» **Exercise instructions**:
Which lines below include the string "target"? Please show each one.

» **Stored data**:
Start of Block

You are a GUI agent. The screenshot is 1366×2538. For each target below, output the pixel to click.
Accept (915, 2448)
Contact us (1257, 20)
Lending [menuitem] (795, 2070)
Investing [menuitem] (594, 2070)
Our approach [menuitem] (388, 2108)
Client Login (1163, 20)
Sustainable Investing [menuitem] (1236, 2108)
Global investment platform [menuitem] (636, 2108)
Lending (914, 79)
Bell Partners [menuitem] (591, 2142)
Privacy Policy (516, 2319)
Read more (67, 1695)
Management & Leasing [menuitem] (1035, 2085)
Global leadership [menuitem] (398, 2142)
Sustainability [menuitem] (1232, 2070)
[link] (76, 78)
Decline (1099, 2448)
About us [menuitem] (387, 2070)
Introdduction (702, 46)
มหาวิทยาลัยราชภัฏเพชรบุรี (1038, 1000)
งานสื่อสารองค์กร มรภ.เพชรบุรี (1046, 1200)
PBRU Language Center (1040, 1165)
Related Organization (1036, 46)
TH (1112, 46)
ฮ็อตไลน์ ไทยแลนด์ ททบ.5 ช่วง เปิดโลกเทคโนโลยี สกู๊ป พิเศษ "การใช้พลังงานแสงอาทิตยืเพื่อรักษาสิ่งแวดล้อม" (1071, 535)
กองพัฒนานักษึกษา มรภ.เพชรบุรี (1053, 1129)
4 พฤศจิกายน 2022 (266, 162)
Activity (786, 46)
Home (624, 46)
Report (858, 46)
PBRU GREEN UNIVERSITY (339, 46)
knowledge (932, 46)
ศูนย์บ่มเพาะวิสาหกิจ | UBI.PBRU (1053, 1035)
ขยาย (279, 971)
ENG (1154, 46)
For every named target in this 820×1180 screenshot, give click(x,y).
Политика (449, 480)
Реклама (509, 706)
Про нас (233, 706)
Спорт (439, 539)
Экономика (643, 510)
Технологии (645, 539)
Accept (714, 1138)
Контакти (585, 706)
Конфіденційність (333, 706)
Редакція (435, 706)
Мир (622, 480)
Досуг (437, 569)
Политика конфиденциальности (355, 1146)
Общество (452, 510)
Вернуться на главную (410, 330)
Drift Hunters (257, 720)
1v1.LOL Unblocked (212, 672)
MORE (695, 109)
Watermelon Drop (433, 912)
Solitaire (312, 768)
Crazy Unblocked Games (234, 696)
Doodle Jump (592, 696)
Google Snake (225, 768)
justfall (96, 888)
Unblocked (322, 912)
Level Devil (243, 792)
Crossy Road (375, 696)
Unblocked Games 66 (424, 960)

End of Block

» **Exercise response**:
You are a GUI agent. The screenshot is 1366×2538. For each target below, output the pixel to click.
For every named target in this 820×1180 screenshot, give click(x,y).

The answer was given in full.